Recently I’ve been reading Barbara Brown Taylor’s Learning to Walk in the Dark. I met her years ago when she was the lone woman preacher among several men at an event for pastors. Dr. Brown Taylor’s writing is lyrical and profound, at once available and deep. Emerging from her intermittent sojourns in darkness, she makes a case for its necessity in life, and most certainly, in the Christian journey of faith.
We have emerged from the dark nights of winter into the glory of spring in the last few weeks, from the period of reflection on the temptation, betrayal, torture and death of Jesus to the glorious resurrection which is echoed in the beauty of budding flowers and greening trees. All of life God creates has seasons and moments of dark and light, of sorrow and joy, of despair and hope, of death and resurrection.

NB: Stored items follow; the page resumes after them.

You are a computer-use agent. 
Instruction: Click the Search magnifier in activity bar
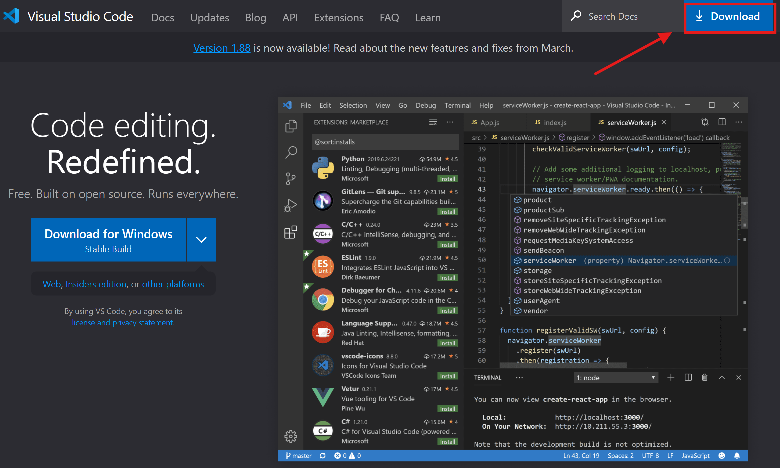pyautogui.click(x=291, y=152)
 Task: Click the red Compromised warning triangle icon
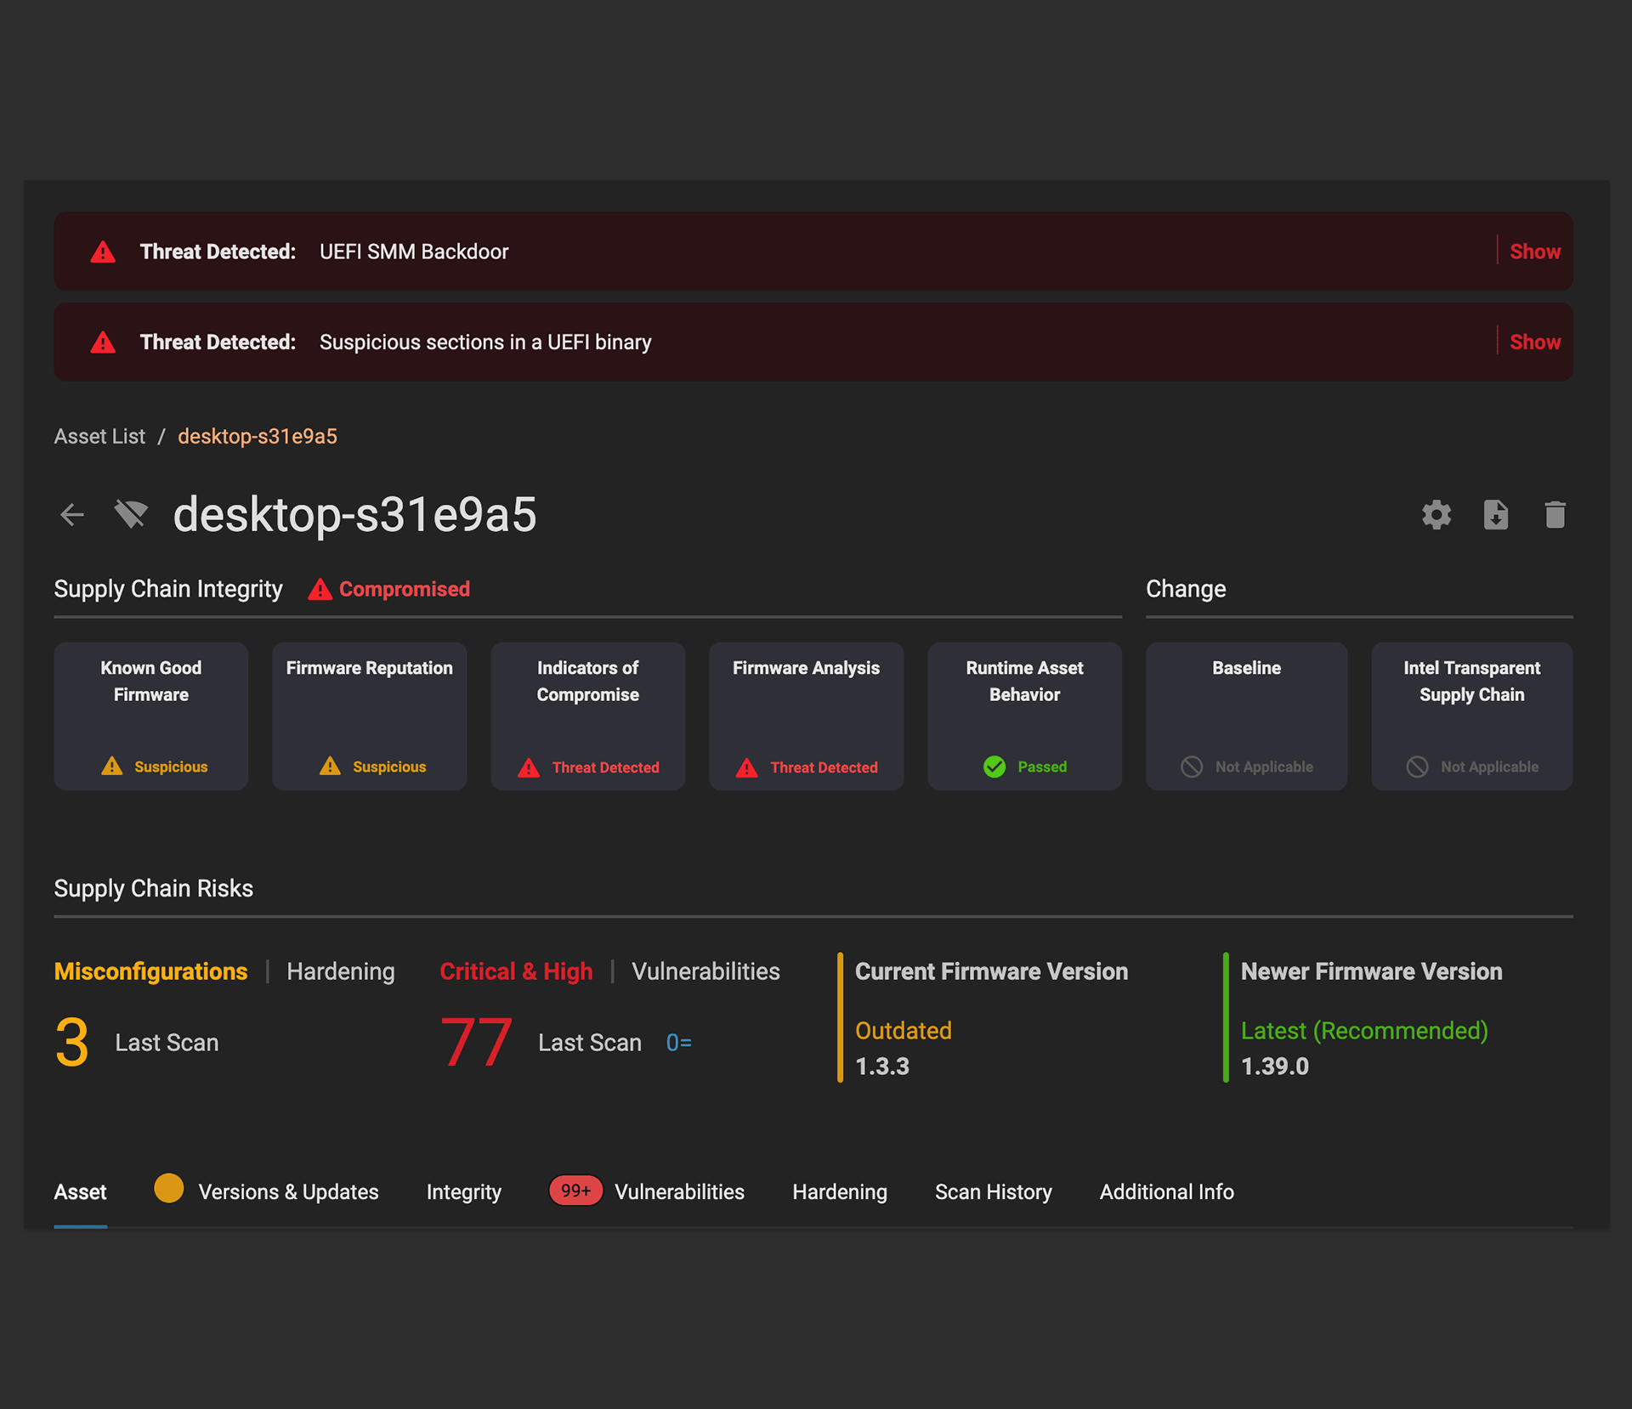click(x=320, y=589)
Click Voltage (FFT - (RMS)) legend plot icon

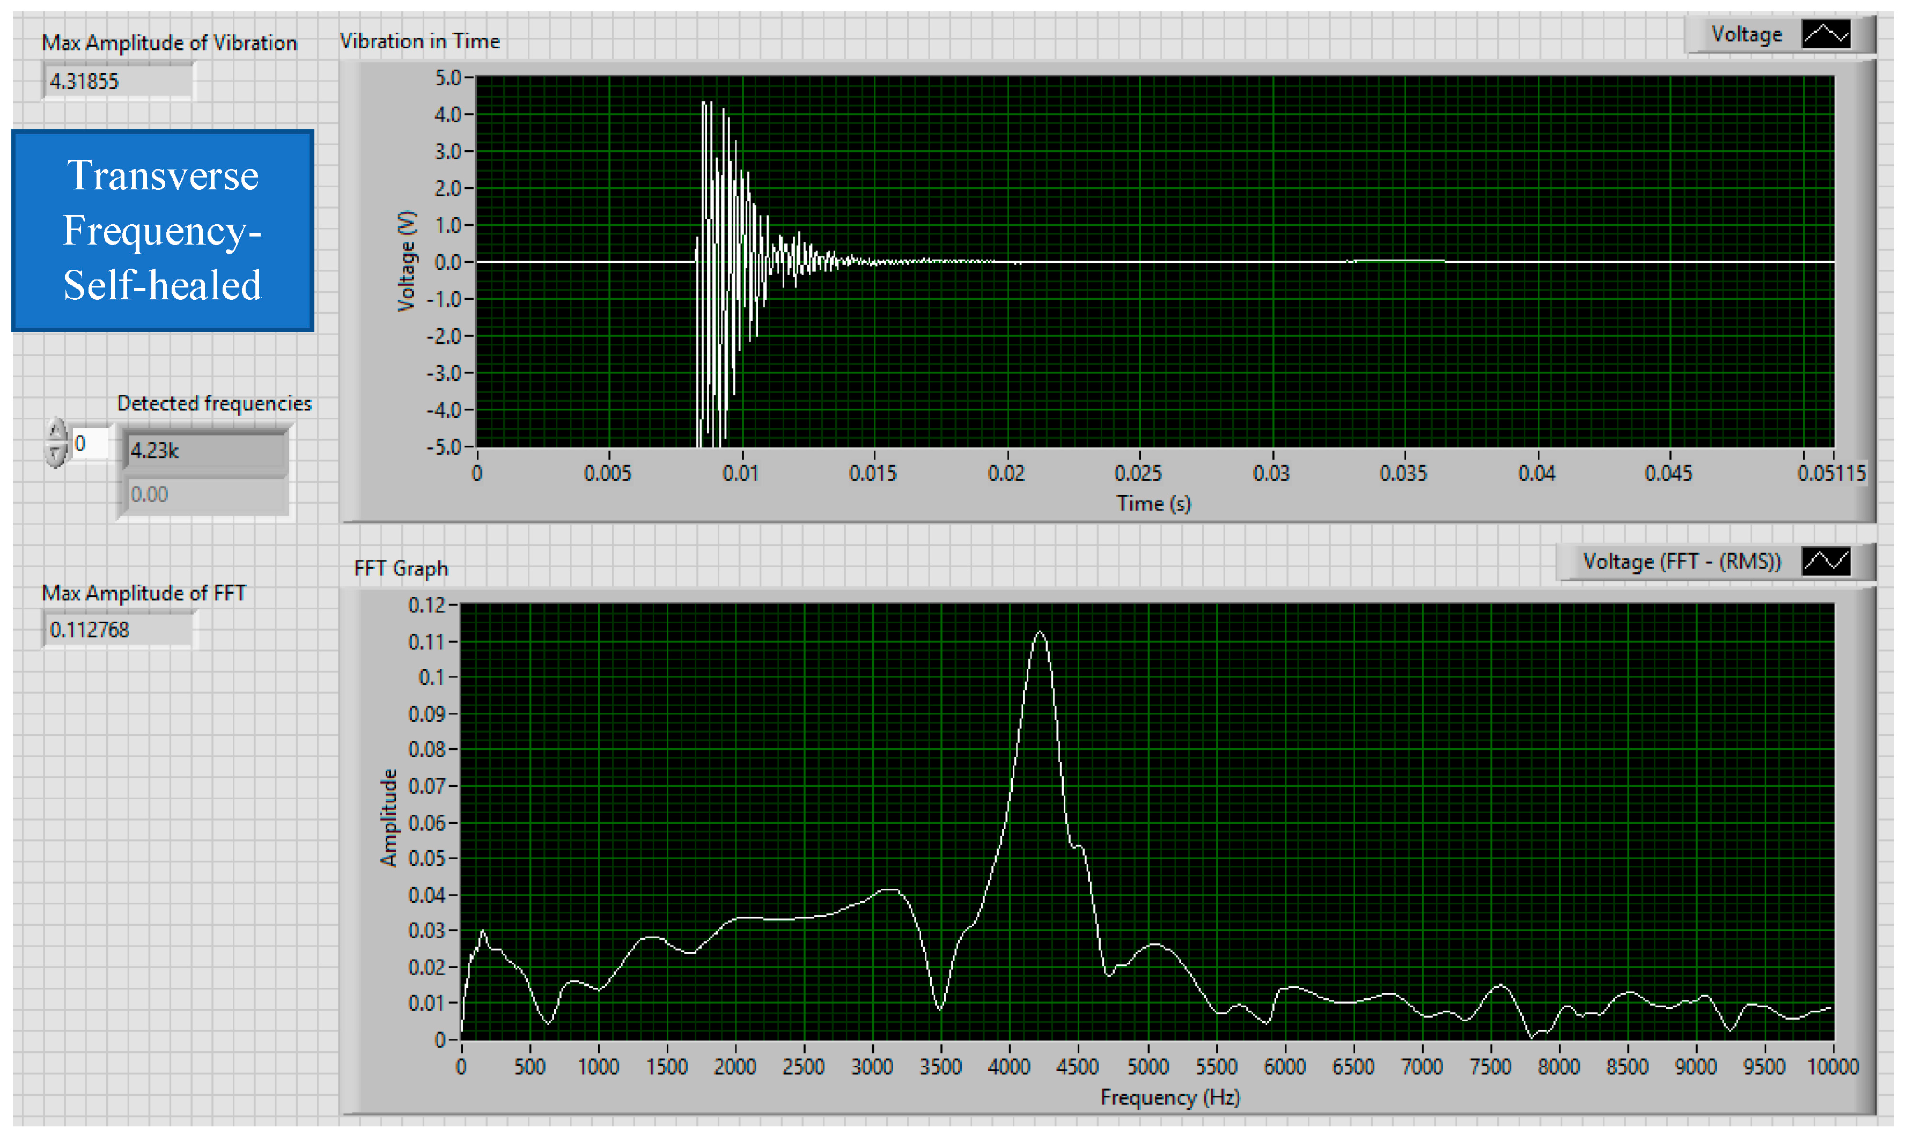[1825, 561]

Last week I spent two days with a cohort of presbytery leaders, all of us serving in presbyteries with large urban centers. Many of our churches face the challenge of aging buildings and shrinking membership. This gathering in Washington D.C. exposed us to a few models for unconventional ministries being nurtured in older spaces. One church has a jazz ministry that reaches a neighborhood transitioning to be racially diverse . The neighborhood gathers once a week to share food and listen to concerts featuring professional jazz and blues musicians. Another congregation of about 30 members is selling its building which will be torn down and replaced by badly needed affordable housing. The new building will include dedicated gathering space for the church. Congregations all across the country are “learning to walk in the dark” as we seek ways to repurpose, transform, reclaim, tear down, rebuild, and in some cases move away from real estate that just doesn’t fit God’s call to new ministry.
Eleven of us from Giddings-Lovejoy attended the NEXT Church conference in Chicago a month ago. Preachers and musicians, artists and work shop leaders encouraged us to ponder where God is leading us in this time of great emergence, this time during which we struggle to be relevant to our current context. NEXT Church invites us to rise above the “ways we’ve always done it” to see what new things God is up to in our neighborhoods and churches. We don’t know where we are going. We are learning again to walk in the dark, trusting God’s guidance, because we know that God is already in the future, and though we do not always know where we are going, we trust in the Spirit who walks before us and beside us and guards us from behind.
The Leadership Team, building on the vision of dynamic leaders and vibrant congregations, has established some goals and strategies. We have some ideas about where we believe God is leading us, some plans on how we might travel together.
As I visit with pastors, church leaders and members, common threads weave their way through conversations– dwindling resources and numbers of participants, struggles with factions in congregations, changing demographics, people who are tired of carrying the mission, doing the same activities they’ve always done with fewer resources. Long time members are puzzled that the same deeply meaningful practices of church they have found rewarding are dissed or ignored by younger folk. And young people despair of the older generation ever letting go of “the way we’ve always done it.”
As I child my family traveled long distances across the desert to visit beautiful places. I was fascinated by what appeared to be lakes of water on the road ahead that interrupted the otherwise endless vistas of dirt and sagebrush. To my dismay, we would never arrive at the water. My scientist father explained the “optical illusion” of a mirage. The desert can be a dangerously thirsty place. We are reminded of the people of Israel complaining to Moses, afraid they would die for want of water. God’s people have been on the move since Abraham set forth to journey to a new place, and perhaps before Abraham there were other faithful ones whose stories were not preserved in writings for us to decipher. We are traveling toward our vision of dynamic leaders and vibrant congregations, living into what God is creating, leaving the old behind, pressing on toward the goal, what the Apostle Paul described as, “the upward call of Christ.”
Here we gather. We share our stories of the journey, our dreams of the promised new life, and support and encourage one another along the way with our stories of faith and hope and God’s love, sometimes stumbling together in the dark, but trusting that God is out ahead of us… lighting the way.
I am deeply grateful to God and honored that we are companions together in this journey.